Palliative care involvement early in the disease course can help families with coping and support as well as creating goals of care for medical procedures and treatment.

Screening for sleep disturbances, pain, seizures, and cognitive/developmental difficulties should be completed at each visit with neurology and/or pediatrics.

Treatment for sleep disturbances should focus first on good sleep hygiene and nonpharmacologic measures, followed by use of melatonin, and then progressing to other prescriptive medications as needed. Using the side effect of sedation from drugs used to treat other symptoms is recommended to avoid polypharmacy.

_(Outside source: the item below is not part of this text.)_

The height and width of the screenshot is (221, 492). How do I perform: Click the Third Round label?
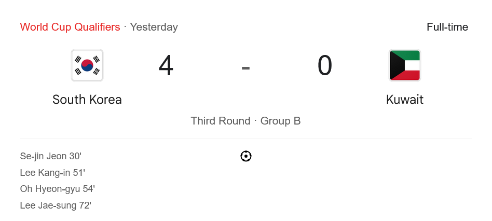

Recognize that severely disabled children with cognitive impairment have a higher incidence of pain. Assessment for pain should include a thorough examination and evaluation for systemic causes of pain.

Recognize that seizures tend to be more frequent in certain leukodystrophies such as Krabbe, metachromatic leukodystrophy, Alexander disease, and Aicardi Goutières syndrome. Seizures also tend to occur more frequently in earlier-onset rather than juvenile leukodystrophies and tend to become more refractory in more advanced stages of disease.

A neurologic exam with developmental surveillance should be performed and documented at every neurologic visit. Potential contributing causes of regression beyond disease progression should be considered.Children with hearing and vision impairment should be evaluated for adaptive devices or alternative means of communication based on their cognitive abilities.